Dataset items
----
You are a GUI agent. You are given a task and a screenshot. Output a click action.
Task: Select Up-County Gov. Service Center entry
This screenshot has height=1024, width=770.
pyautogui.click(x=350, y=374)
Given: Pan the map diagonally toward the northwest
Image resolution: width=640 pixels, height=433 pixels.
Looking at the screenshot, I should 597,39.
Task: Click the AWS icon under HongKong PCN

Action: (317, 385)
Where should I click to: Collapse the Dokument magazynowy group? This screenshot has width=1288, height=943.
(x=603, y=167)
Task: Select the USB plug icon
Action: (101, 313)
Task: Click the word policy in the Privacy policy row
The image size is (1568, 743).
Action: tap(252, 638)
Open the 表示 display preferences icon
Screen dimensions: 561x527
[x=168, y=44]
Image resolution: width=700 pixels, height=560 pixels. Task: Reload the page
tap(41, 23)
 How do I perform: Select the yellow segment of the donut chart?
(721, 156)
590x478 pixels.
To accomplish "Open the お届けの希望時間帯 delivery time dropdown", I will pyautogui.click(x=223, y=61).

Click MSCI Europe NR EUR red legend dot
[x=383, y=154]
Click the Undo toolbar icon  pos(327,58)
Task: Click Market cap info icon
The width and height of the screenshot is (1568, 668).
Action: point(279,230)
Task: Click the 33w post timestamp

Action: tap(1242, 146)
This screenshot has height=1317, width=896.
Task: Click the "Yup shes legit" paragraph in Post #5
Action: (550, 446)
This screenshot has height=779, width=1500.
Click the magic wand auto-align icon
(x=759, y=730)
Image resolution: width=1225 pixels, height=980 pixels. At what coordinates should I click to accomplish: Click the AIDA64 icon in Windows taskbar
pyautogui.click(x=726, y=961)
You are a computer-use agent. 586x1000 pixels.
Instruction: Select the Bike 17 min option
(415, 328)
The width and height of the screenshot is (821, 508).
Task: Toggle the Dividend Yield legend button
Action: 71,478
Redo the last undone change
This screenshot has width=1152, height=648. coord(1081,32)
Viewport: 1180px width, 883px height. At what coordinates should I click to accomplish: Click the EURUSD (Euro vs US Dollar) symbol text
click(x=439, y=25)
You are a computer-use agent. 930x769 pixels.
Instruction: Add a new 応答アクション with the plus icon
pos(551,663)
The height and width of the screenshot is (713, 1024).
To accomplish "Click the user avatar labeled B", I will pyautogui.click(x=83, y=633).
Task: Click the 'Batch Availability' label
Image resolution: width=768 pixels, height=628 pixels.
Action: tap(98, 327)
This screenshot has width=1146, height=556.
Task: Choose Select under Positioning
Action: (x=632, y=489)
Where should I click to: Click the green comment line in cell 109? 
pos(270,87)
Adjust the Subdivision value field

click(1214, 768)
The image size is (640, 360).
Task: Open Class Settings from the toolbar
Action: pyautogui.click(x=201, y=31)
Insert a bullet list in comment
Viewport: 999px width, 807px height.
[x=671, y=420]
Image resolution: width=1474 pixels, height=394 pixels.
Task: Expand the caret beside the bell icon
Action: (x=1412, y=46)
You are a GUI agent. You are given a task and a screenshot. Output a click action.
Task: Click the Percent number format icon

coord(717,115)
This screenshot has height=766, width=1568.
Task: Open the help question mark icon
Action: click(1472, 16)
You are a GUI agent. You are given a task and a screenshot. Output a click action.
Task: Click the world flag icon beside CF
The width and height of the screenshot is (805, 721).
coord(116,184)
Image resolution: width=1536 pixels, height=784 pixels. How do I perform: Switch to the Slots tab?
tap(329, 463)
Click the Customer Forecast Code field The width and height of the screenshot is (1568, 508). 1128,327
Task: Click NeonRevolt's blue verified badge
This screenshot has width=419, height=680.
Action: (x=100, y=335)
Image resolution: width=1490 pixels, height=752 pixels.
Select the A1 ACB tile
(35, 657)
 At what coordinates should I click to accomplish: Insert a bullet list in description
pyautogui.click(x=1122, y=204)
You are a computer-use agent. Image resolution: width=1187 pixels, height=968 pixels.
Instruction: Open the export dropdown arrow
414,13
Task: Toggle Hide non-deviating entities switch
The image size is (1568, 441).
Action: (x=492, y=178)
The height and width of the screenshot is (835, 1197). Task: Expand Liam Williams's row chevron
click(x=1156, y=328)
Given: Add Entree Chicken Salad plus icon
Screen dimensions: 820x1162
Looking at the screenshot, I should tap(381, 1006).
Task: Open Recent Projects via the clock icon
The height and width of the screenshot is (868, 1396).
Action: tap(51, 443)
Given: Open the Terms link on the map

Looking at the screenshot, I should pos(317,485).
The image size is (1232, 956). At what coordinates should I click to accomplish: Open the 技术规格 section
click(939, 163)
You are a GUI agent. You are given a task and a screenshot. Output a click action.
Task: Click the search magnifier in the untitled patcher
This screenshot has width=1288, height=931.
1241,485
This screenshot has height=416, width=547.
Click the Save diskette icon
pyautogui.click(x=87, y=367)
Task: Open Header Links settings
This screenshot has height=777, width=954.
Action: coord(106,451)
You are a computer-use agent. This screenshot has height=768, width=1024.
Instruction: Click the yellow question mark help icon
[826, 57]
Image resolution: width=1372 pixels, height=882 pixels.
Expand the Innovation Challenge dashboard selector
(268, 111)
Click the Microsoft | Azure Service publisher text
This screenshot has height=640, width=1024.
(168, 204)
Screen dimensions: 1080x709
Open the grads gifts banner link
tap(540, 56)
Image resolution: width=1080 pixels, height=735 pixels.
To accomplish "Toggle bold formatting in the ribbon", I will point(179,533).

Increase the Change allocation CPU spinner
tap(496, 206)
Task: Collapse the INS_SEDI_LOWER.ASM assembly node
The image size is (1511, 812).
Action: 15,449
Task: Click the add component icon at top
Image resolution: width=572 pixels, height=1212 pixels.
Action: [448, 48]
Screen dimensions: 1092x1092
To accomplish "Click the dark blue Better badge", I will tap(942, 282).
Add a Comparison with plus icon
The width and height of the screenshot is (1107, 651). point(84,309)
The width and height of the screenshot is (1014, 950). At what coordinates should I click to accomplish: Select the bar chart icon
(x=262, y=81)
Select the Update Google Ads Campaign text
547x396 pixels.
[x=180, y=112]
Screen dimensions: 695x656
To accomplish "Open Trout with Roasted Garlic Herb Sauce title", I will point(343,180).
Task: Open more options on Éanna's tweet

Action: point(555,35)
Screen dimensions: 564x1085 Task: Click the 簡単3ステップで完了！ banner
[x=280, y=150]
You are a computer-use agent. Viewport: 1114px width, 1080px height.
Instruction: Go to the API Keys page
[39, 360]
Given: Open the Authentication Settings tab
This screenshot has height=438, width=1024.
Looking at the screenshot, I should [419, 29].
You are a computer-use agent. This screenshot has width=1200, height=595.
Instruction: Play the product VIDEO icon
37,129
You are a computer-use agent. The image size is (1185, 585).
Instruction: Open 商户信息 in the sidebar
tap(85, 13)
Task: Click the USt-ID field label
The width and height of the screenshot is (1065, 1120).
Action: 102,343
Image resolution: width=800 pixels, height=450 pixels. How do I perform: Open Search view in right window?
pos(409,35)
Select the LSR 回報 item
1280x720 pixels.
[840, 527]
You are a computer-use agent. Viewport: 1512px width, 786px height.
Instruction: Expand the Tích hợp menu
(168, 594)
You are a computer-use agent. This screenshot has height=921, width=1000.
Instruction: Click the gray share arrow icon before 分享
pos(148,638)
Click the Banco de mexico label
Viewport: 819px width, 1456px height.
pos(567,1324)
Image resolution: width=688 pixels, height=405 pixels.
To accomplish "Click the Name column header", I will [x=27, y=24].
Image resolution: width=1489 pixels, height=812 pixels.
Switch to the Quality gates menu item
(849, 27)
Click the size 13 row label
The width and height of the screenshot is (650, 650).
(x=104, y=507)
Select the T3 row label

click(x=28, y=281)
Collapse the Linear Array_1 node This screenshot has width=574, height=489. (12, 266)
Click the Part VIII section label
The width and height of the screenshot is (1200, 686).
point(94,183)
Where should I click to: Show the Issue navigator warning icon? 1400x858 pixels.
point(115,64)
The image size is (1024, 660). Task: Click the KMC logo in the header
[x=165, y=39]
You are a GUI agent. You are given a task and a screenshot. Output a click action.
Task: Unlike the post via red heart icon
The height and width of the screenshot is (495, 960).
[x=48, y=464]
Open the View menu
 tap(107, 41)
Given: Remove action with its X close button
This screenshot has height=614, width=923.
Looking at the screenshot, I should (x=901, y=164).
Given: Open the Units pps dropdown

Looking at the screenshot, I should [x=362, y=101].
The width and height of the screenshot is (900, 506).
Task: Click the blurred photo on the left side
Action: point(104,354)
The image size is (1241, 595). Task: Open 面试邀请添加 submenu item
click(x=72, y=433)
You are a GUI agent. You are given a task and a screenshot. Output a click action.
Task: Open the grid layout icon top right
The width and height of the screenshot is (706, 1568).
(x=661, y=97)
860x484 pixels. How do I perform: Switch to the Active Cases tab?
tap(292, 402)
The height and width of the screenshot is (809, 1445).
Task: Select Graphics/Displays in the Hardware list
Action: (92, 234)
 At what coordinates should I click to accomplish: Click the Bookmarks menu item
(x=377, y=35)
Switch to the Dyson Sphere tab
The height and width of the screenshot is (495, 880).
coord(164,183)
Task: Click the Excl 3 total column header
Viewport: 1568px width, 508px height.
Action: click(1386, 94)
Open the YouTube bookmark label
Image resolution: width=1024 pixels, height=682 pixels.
----
**Task description:**
Write out only the lines that run from the line containing "Select the T3 row label" through the line containing "Open the YouTube bookmark label", both included, exactly as they appear above.

**Exercise response:**
Select the T3 row label

click(x=28, y=281)
Collapse the Linear Array_1 node This screenshot has width=574, height=489. (12, 266)
Click the Part VIII section label
The width and height of the screenshot is (1200, 686).
point(94,183)
Where should I click to: Show the Issue navigator warning icon? 1400x858 pixels.
point(115,64)
The image size is (1024, 660). Task: Click the KMC logo in the header
[x=165, y=39]
You are a GUI agent. You are given a task and a screenshot. Output a click action.
Task: Unlike the post via red heart icon
The height and width of the screenshot is (495, 960).
[x=48, y=464]
Open the View menu
 tap(107, 41)
Given: Remove action with its X close button
This screenshot has height=614, width=923.
Looking at the screenshot, I should (x=901, y=164).
Given: Open the Units pps dropdown

Looking at the screenshot, I should [x=362, y=101].
The width and height of the screenshot is (900, 506).
Task: Click the blurred photo on the left side
Action: point(104,354)
The image size is (1241, 595). Task: Open 面试邀请添加 submenu item
click(x=72, y=433)
You are a GUI agent. You are given a task and a screenshot. Output a click action.
Task: Open the grid layout icon top right
The width and height of the screenshot is (706, 1568).
(x=661, y=97)
860x484 pixels. How do I perform: Switch to the Active Cases tab?
tap(292, 402)
The height and width of the screenshot is (809, 1445).
Task: Select Graphics/Displays in the Hardware list
Action: (92, 234)
 At what coordinates should I click to accomplish: Click the Bookmarks menu item
(x=377, y=35)
Switch to the Dyson Sphere tab
The height and width of the screenshot is (495, 880).
coord(164,183)
Task: Click the Excl 3 total column header
Viewport: 1568px width, 508px height.
Action: click(1386, 94)
Open the YouTube bookmark label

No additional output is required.